By Jason Fordney
Environmental groups last week cheered NRG Energy’s announcement that it will retire three gas-fired plants in Southern California.
But while the company’s GenOn subsidiary has filed paperwork to shut down the units, recent market dynamics could keep them online if they’re required for reliability.
NRG on Feb. 28 alerted the California Public Utilities Commission that it plans to retire Etiwanda Units 3 and 4 on June 1. The company also notified regulators that it will shut down Ormond Beach Units 1 and 2 on Oct. 1 and the Ellwood Generating Station on Jan. 1, 2019.
The Sierra Club and other groups on March 9 said the closure of the plants is part of a trend in the state toward renewable power and energy storage.
But the proposed retirement of gas plants in California is complicated by broader issues playing out in the state’s wholesale electricity.
While other gas-fired plants in the state have filed notices to retire, they have also been identified as necessary to support system reliability and receive reliability-must-run payments from CAISO to remain online. The RMRs are expensive and controversial, facing strong opposition from the CPUC, which recently replaced a series of Calpine RMRs with solicitations to procure energy storage. (See CPUC Retires Diablo Canyon, Replaces Calpine RMRs.)
When asked whether the NRG plants are slated for RMR contracts, company spokesman David Knox told RTO Insider: “We have filed the paperwork to close them. I do not want to speak for the CAISO or CPUC, but [I] am confident that in response to the filings, they will conduct the reviews to determine if they are needed for reliability beyond those dates.”

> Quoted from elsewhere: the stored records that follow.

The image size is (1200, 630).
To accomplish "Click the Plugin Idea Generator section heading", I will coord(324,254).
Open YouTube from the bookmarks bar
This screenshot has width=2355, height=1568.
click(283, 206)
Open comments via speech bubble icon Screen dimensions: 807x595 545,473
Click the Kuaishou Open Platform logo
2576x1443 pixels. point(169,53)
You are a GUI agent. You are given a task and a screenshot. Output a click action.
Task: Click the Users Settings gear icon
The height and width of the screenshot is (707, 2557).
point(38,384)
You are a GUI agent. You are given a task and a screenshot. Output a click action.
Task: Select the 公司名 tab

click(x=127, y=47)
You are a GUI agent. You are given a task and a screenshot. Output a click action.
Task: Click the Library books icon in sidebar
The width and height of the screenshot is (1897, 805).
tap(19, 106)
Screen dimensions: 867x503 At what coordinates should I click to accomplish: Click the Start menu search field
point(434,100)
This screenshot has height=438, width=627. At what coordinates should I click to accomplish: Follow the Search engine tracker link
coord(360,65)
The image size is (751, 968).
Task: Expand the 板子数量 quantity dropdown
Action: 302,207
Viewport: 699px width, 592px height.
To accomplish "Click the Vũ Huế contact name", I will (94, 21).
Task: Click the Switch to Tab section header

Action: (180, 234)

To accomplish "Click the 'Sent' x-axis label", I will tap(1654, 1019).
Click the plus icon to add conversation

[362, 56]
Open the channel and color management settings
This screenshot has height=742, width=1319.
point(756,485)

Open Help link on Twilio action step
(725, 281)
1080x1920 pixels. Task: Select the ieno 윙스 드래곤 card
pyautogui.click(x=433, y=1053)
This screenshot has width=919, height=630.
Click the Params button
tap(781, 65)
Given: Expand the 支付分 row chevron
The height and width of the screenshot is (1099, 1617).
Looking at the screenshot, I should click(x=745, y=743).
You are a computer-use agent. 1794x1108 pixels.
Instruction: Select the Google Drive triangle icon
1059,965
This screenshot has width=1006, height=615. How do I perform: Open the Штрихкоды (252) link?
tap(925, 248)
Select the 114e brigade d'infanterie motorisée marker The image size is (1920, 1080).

With no coal plants remaining in California, natural gas has become an increasing target for environmental and other groups opposed to fossil fuel generation. NRG in October 2017 asked the California Energy Commission to suspend its review of the proposed 262-MW Puente plant in Oxnard after two commissioners issued an “unusual” notice recommending denial of the plant. (See NRG Signals Pull-out on Proposed Puente Plant.)
The developments occur within a larger restructuring of NRG, which has undertaken plans to boost its share price. NRG last month announced that it was selling its NRG Yield, South Central Generating, and Boston Energy Trading and Marketing subsidiaries for nearly $2.9 billion and initiating a $1 billion stock buyback program. (See NRG Selling Renewable, Other Assets for 2.8 Billion and NRG Announces $1 Billion Stock Buyback, $70 Million Sale.) The company last year said it would seek to raise $2.5 billion to $4 billion in cash through asset sales.
Also, on March 15, Calpine requested the California Energy Commission suspend its application for the proposed 275-MW Mission Rock Energy Center, a gas-fired/storage facility in Ventura County. The company said that California policies have been in transition since the plant was proposed on Dec. 31, 2015, and that Southern California Edison’s latest request for offers for reliability support in the Moorpark subarea “does not appear to present an opportunity for Mission Rock Energy Center.”